-- Working data follows --

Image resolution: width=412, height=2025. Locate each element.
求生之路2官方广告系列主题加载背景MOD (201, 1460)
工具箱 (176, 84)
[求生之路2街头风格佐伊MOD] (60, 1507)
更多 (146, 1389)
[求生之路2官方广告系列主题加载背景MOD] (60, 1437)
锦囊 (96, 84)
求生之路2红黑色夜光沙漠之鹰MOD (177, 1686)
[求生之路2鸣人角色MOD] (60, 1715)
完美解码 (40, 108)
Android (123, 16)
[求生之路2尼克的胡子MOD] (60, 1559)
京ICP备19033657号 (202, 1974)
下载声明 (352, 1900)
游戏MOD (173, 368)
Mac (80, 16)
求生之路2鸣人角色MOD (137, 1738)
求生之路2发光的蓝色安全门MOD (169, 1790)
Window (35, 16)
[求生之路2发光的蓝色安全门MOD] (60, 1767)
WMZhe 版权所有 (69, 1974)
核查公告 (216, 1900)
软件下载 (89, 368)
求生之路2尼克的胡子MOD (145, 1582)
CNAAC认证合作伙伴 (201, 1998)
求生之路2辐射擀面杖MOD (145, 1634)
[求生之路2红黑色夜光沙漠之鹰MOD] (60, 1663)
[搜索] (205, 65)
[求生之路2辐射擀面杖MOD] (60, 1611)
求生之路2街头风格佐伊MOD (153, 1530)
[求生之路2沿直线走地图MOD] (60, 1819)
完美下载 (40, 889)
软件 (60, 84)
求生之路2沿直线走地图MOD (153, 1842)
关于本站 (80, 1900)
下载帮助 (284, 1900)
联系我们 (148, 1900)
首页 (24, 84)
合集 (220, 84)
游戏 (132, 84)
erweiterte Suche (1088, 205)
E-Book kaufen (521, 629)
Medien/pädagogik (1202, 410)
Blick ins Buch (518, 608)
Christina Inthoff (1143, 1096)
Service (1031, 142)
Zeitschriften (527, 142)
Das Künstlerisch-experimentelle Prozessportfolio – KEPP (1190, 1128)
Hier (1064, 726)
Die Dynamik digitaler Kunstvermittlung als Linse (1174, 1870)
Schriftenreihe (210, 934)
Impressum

-- Working data concluded --

▶ **Your objective**: Each entry must be output exactly as it was written.

▶ **Response to this exercise**:
Image resolution: width=412, height=2025. Locate each element.
求生之路2官方广告系列主题加载背景MOD (201, 1460)
工具箱 (176, 84)
[求生之路2街头风格佐伊MOD] (60, 1507)
更多 (146, 1389)
[求生之路2官方广告系列主题加载背景MOD] (60, 1437)
锦囊 (96, 84)
求生之路2红黑色夜光沙漠之鹰MOD (177, 1686)
[求生之路2鸣人角色MOD] (60, 1715)
完美解码 (40, 108)
Android (123, 16)
[求生之路2尼克的胡子MOD] (60, 1559)
京ICP备19033657号 (202, 1974)
下载声明 (352, 1900)
游戏MOD (173, 368)
Mac (80, 16)
求生之路2鸣人角色MOD (137, 1738)
求生之路2发光的蓝色安全门MOD (169, 1790)
Window (35, 16)
[求生之路2发光的蓝色安全门MOD] (60, 1767)
WMZhe 版权所有 (69, 1974)
核查公告 (216, 1900)
软件下载 (89, 368)
求生之路2尼克的胡子MOD (145, 1582)
CNAAC认证合作伙伴 (201, 1998)
求生之路2辐射擀面杖MOD (145, 1634)
[求生之路2红黑色夜光沙漠之鹰MOD] (60, 1663)
[搜索] (205, 65)
[求生之路2辐射擀面杖MOD] (60, 1611)
求生之路2街头风格佐伊MOD (153, 1530)
[求生之路2沿直线走地图MOD] (60, 1819)
完美下载 (40, 889)
软件 (60, 84)
求生之路2沿直线走地图MOD (153, 1842)
关于本站 (80, 1900)
下载帮助 (284, 1900)
联系我们 (148, 1900)
首页 (24, 84)
合集 (220, 84)
游戏 (132, 84)
erweiterte Suche (1088, 205)
E-Book kaufen (521, 629)
Medien/pädagogik (1202, 410)
Blick ins Buch (518, 608)
Christina Inthoff (1143, 1096)
Service (1031, 142)
Zeitschriften (527, 142)
Das Künstlerisch-experimentelle Prozessportfolio – KEPP (1190, 1128)
Hier (1064, 726)
Die Dynamik digitaler Kunstvermittlung als Linse (1174, 1870)
Schriftenreihe (210, 934)
Impressum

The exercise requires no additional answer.